Present every one of the records below as a Markdown table with two columns, n for the row number and Line for the line itself, leaving out any blank lines.
+-------+
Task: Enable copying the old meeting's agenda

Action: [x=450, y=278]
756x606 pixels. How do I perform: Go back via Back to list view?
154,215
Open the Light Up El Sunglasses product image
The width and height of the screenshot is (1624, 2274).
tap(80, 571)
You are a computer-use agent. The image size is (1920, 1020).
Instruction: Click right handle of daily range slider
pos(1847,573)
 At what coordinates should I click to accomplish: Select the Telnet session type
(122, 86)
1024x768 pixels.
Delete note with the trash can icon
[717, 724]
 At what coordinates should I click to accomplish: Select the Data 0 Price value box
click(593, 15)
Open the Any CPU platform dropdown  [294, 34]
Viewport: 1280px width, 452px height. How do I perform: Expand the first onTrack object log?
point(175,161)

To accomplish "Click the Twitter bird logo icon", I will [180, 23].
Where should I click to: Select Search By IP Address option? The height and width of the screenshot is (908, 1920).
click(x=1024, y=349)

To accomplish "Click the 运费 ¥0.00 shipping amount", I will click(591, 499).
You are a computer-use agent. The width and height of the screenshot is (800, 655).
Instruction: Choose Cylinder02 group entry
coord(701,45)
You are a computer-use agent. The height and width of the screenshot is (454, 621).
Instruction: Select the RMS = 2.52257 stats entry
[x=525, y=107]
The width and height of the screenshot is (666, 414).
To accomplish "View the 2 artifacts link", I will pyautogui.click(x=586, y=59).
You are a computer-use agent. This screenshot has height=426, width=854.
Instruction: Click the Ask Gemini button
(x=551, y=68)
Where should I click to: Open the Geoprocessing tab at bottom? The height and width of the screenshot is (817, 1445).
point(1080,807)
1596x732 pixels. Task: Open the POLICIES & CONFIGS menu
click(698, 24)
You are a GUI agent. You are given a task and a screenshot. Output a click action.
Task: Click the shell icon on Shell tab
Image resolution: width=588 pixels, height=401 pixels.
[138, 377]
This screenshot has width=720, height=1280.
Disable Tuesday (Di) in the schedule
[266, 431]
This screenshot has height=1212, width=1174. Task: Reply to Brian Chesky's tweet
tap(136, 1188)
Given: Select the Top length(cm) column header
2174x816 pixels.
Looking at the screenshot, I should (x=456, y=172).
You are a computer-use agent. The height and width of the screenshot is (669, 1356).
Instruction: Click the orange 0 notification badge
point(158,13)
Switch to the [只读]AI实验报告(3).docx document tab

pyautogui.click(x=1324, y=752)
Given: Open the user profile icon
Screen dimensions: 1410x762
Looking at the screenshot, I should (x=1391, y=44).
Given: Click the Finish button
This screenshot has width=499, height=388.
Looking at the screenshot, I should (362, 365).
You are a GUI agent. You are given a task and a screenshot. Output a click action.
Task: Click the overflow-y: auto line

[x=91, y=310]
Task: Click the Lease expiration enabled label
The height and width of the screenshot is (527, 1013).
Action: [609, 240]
+-------+
- [SOLVED EXERCISE]
| n | Line |
|---|---|
| 1 | Task: Enable copying the old meeting's agenda |
| 2 | Action: [x=450, y=278] |
| 3 | 756x606 pixels. How do I perform: Go back via Back to list view? |
| 4 | 154,215 |
| 5 | Open the Light Up El Sunglasses product image |
| 6 | The width and height of the screenshot is (1624, 2274). |
| 7 | tap(80, 571) |
| 8 | You are a computer-use agent. The image size is (1920, 1020). |
| 9 | Instruction: Click right handle of daily range slider |
| 10 | pos(1847,573) |
| 11 |  At what coordinates should I click to accomplish: Select the Telnet session type |
| 12 | (122, 86) |
| 13 | 1024x768 pixels. |
| 14 | Delete note with the trash can icon |
| 15 | [717, 724] |
| 16 |  At what coordinates should I click to accomplish: Select the Data 0 Price value box |
| 17 | click(593, 15) |
| 18 | Open the Any CPU platform dropdown  [294, 34] |
| 19 | Viewport: 1280px width, 452px height. How do I perform: Expand the first onTrack object log? |
| 20 | point(175,161) |
| 21 | To accomplish "Click the Twitter bird logo icon", I will [180, 23]. |
| 22 | Where should I click to: Select Search By IP Address option? The height and width of the screenshot is (908, 1920). |
| 23 | click(x=1024, y=349) |
| 24 | To accomplish "Click the 运费 ¥0.00 shipping amount", I will click(591, 499). |
| 25 | You are a computer-use agent. The width and height of the screenshot is (800, 655). |
| 26 | Instruction: Choose Cylinder02 group entry |
| 27 | coord(701,45) |
| 28 | You are a computer-use agent. The height and width of the screenshot is (454, 621). |
| 29 | Instruction: Select the RMS = 2.52257 stats entry |
| 30 | [x=525, y=107] |
| 31 | The width and height of the screenshot is (666, 414). |
| 32 | To accomplish "View the 2 artifacts link", I will pyautogui.click(x=586, y=59). |
| 33 | You are a computer-use agent. This screenshot has height=426, width=854. |
| 34 | Instruction: Click the Ask Gemini button |
| 35 | (x=551, y=68) |
| 36 | Where should I click to: Open the Geoprocessing tab at bottom? The height and width of the screenshot is (817, 1445). |
| 37 | point(1080,807) |
| 38 | 1596x732 pixels. Task: Open the POLICIES & CONFIGS menu |
| 39 | click(698, 24) |
| 40 | You are a GUI agent. You are given a task and a screenshot. Output a click action. |
| 41 | Task: Click the shell icon on Shell tab |
| 42 | Image resolution: width=588 pixels, height=401 pixels. |
| 43 | [138, 377] |
| 44 | This screenshot has width=720, height=1280. |
| 45 | Disable Tuesday (Di) in the schedule |
| 46 | [266, 431] |
| 47 | This screenshot has height=1212, width=1174. Task: Reply to Brian Chesky's tweet |
| 48 | tap(136, 1188) |
| 49 | Given: Select the Top length(cm) column header |
| 50 | 2174x816 pixels. |
| 51 | Looking at the screenshot, I should (x=456, y=172). |
| 52 | You are a computer-use agent. The height and width of the screenshot is (669, 1356). |
| 53 | Instruction: Click the orange 0 notification badge |
| 54 | point(158,13) |
| 55 | Switch to the [只读]AI实验报告(3).docx document tab |
| 56 | pyautogui.click(x=1324, y=752) |
| 57 | Given: Open the user profile icon |
| 58 | Screen dimensions: 1410x762 |
| 59 | Looking at the screenshot, I should (x=1391, y=44). |
| 60 | Given: Click the Finish button |
| 61 | This screenshot has width=499, height=388. |
| 62 | Looking at the screenshot, I should (362, 365). |
| 63 | You are a GUI agent. You are given a task and a screenshot. Output a click action. |
| 64 | Task: Click the overflow-y: auto line |
| 65 | [x=91, y=310] |
| 66 | Task: Click the Lease expiration enabled label |
| 67 | The height and width of the screenshot is (527, 1013). |
| 68 | Action: [609, 240] |